*** Block opens ***

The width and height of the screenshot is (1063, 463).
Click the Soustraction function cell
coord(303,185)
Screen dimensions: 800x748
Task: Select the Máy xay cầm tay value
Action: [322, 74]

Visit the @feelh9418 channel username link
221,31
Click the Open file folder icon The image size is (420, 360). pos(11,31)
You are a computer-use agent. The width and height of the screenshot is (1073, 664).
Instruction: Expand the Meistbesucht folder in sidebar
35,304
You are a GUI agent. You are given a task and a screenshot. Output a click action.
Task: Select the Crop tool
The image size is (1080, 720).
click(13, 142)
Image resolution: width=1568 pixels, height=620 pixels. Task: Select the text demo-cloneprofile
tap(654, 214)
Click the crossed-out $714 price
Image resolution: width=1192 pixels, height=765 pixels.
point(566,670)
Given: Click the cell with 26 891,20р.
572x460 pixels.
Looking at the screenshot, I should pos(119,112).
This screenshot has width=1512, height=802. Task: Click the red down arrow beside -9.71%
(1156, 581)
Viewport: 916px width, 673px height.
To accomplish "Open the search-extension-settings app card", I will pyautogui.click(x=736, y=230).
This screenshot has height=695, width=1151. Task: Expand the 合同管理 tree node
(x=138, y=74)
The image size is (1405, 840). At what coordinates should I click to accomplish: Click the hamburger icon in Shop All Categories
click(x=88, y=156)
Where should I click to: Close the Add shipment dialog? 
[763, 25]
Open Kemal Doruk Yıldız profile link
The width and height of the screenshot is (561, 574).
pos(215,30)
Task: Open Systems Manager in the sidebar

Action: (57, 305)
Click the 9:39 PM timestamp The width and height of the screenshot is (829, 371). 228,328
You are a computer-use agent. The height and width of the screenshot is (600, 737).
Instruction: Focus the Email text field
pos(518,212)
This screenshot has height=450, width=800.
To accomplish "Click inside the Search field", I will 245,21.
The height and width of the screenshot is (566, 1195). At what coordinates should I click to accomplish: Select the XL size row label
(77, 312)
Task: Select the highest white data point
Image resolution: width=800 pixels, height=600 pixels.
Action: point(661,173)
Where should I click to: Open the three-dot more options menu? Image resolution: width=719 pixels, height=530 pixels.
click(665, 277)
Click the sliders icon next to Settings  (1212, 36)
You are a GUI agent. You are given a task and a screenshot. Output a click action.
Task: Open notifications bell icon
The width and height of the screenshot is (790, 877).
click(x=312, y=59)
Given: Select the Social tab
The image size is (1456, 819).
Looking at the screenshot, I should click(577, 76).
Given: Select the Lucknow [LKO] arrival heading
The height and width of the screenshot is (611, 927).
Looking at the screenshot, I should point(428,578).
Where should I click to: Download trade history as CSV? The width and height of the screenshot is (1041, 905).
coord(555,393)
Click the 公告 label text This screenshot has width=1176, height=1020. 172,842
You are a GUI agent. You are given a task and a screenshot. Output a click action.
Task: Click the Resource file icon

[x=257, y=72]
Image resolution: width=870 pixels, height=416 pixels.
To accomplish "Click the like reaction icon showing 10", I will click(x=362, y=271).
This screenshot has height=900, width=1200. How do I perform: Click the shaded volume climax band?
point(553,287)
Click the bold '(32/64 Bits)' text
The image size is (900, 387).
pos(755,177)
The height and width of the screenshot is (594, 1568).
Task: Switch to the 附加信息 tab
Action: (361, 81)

*** Block closes ***

- Task directions
Write the material above out once more, exactly as it stands.

- Solution
The width and height of the screenshot is (1063, 463).
Click the Soustraction function cell
coord(303,185)
Screen dimensions: 800x748
Task: Select the Máy xay cầm tay value
Action: [322, 74]

Visit the @feelh9418 channel username link
221,31
Click the Open file folder icon The image size is (420, 360). pos(11,31)
You are a computer-use agent. The width and height of the screenshot is (1073, 664).
Instruction: Expand the Meistbesucht folder in sidebar
35,304
You are a GUI agent. You are given a task and a screenshot. Output a click action.
Task: Select the Crop tool
The image size is (1080, 720).
click(13, 142)
Image resolution: width=1568 pixels, height=620 pixels. Task: Select the text demo-cloneprofile
tap(654, 214)
Click the crossed-out $714 price
Image resolution: width=1192 pixels, height=765 pixels.
point(566,670)
Given: Click the cell with 26 891,20р.
572x460 pixels.
Looking at the screenshot, I should pos(119,112).
This screenshot has width=1512, height=802. Task: Click the red down arrow beside -9.71%
(1156, 581)
Viewport: 916px width, 673px height.
To accomplish "Open the search-extension-settings app card", I will pyautogui.click(x=736, y=230).
This screenshot has height=695, width=1151. Task: Expand the 合同管理 tree node
(x=138, y=74)
The image size is (1405, 840). At what coordinates should I click to accomplish: Click the hamburger icon in Shop All Categories
click(x=88, y=156)
Where should I click to: Close the Add shipment dialog? 
[763, 25]
Open Kemal Doruk Yıldız profile link
The width and height of the screenshot is (561, 574).
pos(215,30)
Task: Open Systems Manager in the sidebar

Action: (57, 305)
Click the 9:39 PM timestamp The width and height of the screenshot is (829, 371). 228,328
You are a computer-use agent. The height and width of the screenshot is (600, 737).
Instruction: Focus the Email text field
pos(518,212)
This screenshot has height=450, width=800.
To accomplish "Click inside the Search field", I will 245,21.
The height and width of the screenshot is (566, 1195). At what coordinates should I click to accomplish: Select the XL size row label
(77, 312)
Task: Select the highest white data point
Image resolution: width=800 pixels, height=600 pixels.
Action: point(661,173)
Where should I click to: Open the three-dot more options menu? Image resolution: width=719 pixels, height=530 pixels.
click(665, 277)
Click the sliders icon next to Settings  (1212, 36)
You are a GUI agent. You are given a task and a screenshot. Output a click action.
Task: Open notifications bell icon
The width and height of the screenshot is (790, 877).
click(x=312, y=59)
Given: Select the Social tab
The image size is (1456, 819).
Looking at the screenshot, I should click(577, 76).
Given: Select the Lucknow [LKO] arrival heading
The height and width of the screenshot is (611, 927).
Looking at the screenshot, I should point(428,578).
Where should I click to: Download trade history as CSV? The width and height of the screenshot is (1041, 905).
coord(555,393)
Click the 公告 label text This screenshot has width=1176, height=1020. 172,842
You are a GUI agent. You are given a task and a screenshot. Output a click action.
Task: Click the Resource file icon

[x=257, y=72]
Image resolution: width=870 pixels, height=416 pixels.
To accomplish "Click the like reaction icon showing 10", I will click(x=362, y=271).
This screenshot has height=900, width=1200. How do I perform: Click the shaded volume climax band?
point(553,287)
Click the bold '(32/64 Bits)' text
The image size is (900, 387).
pos(755,177)
The height and width of the screenshot is (594, 1568).
Task: Switch to the 附加信息 tab
Action: (361, 81)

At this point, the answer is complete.